DESCRIPTION OF THE TASK: Print every line of the data word for word.

INPUT:
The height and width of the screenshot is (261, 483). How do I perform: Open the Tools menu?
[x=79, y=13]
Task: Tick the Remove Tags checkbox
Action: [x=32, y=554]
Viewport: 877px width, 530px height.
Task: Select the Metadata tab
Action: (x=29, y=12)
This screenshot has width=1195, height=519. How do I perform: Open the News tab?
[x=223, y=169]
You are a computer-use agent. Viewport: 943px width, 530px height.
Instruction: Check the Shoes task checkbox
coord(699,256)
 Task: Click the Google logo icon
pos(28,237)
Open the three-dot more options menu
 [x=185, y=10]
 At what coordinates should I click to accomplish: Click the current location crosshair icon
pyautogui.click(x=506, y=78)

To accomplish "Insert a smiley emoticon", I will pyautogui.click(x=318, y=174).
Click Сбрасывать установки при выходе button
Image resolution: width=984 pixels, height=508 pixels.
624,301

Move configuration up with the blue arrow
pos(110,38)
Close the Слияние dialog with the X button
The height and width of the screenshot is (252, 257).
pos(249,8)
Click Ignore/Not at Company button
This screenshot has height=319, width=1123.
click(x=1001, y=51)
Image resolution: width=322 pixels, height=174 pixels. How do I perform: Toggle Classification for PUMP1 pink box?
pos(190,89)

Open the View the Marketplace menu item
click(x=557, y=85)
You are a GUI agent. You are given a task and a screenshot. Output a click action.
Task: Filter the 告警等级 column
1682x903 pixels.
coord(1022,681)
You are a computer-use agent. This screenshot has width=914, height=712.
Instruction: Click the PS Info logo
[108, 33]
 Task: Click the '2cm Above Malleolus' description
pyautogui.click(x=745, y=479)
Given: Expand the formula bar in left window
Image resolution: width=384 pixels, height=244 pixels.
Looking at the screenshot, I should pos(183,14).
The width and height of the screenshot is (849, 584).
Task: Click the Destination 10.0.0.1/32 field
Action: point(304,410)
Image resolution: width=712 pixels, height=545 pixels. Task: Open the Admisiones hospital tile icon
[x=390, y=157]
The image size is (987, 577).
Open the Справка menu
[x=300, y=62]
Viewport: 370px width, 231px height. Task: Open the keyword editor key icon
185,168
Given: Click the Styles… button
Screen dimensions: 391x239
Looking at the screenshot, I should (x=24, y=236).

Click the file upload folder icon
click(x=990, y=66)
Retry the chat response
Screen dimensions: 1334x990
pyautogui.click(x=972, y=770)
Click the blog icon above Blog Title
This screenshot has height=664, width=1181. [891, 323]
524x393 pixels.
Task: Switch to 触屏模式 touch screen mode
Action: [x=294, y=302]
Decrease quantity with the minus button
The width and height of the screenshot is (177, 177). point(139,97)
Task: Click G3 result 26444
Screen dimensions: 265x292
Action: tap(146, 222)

TASK SOLUTION:
The height and width of the screenshot is (261, 483). How do I perform: Open the Tools menu?
[x=79, y=13]
Task: Tick the Remove Tags checkbox
Action: [x=32, y=554]
Viewport: 877px width, 530px height.
Task: Select the Metadata tab
Action: (x=29, y=12)
This screenshot has width=1195, height=519. How do I perform: Open the News tab?
[x=223, y=169]
You are a computer-use agent. Viewport: 943px width, 530px height.
Instruction: Check the Shoes task checkbox
coord(699,256)
 Task: Click the Google logo icon
pos(28,237)
Open the three-dot more options menu
 [x=185, y=10]
 At what coordinates should I click to accomplish: Click the current location crosshair icon
pyautogui.click(x=506, y=78)

To accomplish "Insert a smiley emoticon", I will pyautogui.click(x=318, y=174).
Click Сбрасывать установки при выходе button
Image resolution: width=984 pixels, height=508 pixels.
624,301

Move configuration up with the blue arrow
pos(110,38)
Close the Слияние dialog with the X button
The height and width of the screenshot is (252, 257).
pos(249,8)
Click Ignore/Not at Company button
This screenshot has height=319, width=1123.
click(x=1001, y=51)
Image resolution: width=322 pixels, height=174 pixels. How do I perform: Toggle Classification for PUMP1 pink box?
pos(190,89)

Open the View the Marketplace menu item
click(x=557, y=85)
You are a GUI agent. You are given a task and a screenshot. Output a click action.
Task: Filter the 告警等级 column
1682x903 pixels.
coord(1022,681)
You are a computer-use agent. This screenshot has width=914, height=712.
Instruction: Click the PS Info logo
[108, 33]
 Task: Click the '2cm Above Malleolus' description
pyautogui.click(x=745, y=479)
Given: Expand the formula bar in left window
Image resolution: width=384 pixels, height=244 pixels.
Looking at the screenshot, I should pos(183,14).
The width and height of the screenshot is (849, 584).
Task: Click the Destination 10.0.0.1/32 field
Action: point(304,410)
Image resolution: width=712 pixels, height=545 pixels. Task: Open the Admisiones hospital tile icon
[x=390, y=157]
The image size is (987, 577).
Open the Справка menu
[x=300, y=62]
Viewport: 370px width, 231px height. Task: Open the keyword editor key icon
185,168
Given: Click the Styles… button
Screen dimensions: 391x239
Looking at the screenshot, I should (x=24, y=236).

Click the file upload folder icon
click(x=990, y=66)
Retry the chat response
Screen dimensions: 1334x990
pyautogui.click(x=972, y=770)
Click the blog icon above Blog Title
This screenshot has height=664, width=1181. [891, 323]
524x393 pixels.
Task: Switch to 触屏模式 touch screen mode
Action: [x=294, y=302]
Decrease quantity with the minus button
The width and height of the screenshot is (177, 177). point(139,97)
Task: Click G3 result 26444
Screen dimensions: 265x292
Action: tap(146, 222)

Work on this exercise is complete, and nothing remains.